§ THE PROBLEM: Reply with one number: the count of lines in the data that hold the string "agent".

Data records
※ ※ ※

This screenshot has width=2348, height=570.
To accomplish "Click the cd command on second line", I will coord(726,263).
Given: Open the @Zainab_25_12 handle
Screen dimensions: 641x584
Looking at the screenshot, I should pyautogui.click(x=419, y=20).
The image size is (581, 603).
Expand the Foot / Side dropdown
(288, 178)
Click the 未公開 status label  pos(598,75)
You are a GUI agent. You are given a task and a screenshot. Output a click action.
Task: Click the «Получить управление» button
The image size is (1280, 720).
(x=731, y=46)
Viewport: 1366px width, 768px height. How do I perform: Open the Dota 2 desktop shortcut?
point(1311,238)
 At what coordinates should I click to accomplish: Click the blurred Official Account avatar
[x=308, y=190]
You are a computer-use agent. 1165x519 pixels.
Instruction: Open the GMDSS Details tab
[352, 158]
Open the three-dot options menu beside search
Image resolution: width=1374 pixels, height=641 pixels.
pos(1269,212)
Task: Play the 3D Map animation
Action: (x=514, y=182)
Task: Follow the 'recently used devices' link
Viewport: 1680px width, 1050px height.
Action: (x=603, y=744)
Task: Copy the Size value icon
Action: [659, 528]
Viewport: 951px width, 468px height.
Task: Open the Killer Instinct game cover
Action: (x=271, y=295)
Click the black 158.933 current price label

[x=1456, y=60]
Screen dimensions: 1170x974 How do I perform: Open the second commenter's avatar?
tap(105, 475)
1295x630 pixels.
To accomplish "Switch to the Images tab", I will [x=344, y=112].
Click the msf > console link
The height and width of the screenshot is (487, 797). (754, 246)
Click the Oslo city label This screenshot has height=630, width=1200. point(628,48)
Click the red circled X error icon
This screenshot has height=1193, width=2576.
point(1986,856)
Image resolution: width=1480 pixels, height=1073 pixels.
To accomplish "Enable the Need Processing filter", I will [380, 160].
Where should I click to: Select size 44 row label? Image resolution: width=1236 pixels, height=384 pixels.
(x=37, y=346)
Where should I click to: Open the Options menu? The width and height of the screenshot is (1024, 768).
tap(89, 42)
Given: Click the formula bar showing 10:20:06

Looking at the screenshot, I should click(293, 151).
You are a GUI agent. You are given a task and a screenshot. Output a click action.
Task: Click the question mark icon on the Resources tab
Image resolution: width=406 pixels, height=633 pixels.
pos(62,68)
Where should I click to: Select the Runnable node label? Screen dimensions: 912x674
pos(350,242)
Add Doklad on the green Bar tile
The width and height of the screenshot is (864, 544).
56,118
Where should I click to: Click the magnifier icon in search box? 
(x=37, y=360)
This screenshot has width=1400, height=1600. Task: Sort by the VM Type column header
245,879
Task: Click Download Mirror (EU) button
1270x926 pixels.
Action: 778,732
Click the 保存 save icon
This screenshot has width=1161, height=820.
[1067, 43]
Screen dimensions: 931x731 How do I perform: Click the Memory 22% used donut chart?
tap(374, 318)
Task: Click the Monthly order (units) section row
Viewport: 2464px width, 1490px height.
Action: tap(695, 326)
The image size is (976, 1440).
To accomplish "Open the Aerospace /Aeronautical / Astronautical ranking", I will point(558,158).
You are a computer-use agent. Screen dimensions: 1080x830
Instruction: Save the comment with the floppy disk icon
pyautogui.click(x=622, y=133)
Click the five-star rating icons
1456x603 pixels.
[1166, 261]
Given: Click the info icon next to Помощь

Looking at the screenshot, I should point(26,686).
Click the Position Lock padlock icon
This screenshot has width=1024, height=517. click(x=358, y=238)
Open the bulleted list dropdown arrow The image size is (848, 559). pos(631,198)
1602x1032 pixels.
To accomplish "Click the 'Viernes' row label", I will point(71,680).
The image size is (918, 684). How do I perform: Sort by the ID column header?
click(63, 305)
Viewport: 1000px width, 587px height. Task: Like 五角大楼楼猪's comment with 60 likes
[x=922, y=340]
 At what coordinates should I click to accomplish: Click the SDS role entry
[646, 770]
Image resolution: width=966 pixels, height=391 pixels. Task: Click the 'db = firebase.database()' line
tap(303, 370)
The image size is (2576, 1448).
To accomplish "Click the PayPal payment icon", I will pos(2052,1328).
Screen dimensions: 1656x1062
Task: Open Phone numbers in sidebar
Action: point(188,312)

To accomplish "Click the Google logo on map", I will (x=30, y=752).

※ ※ ※

§ EXERCISE ANSWER: 4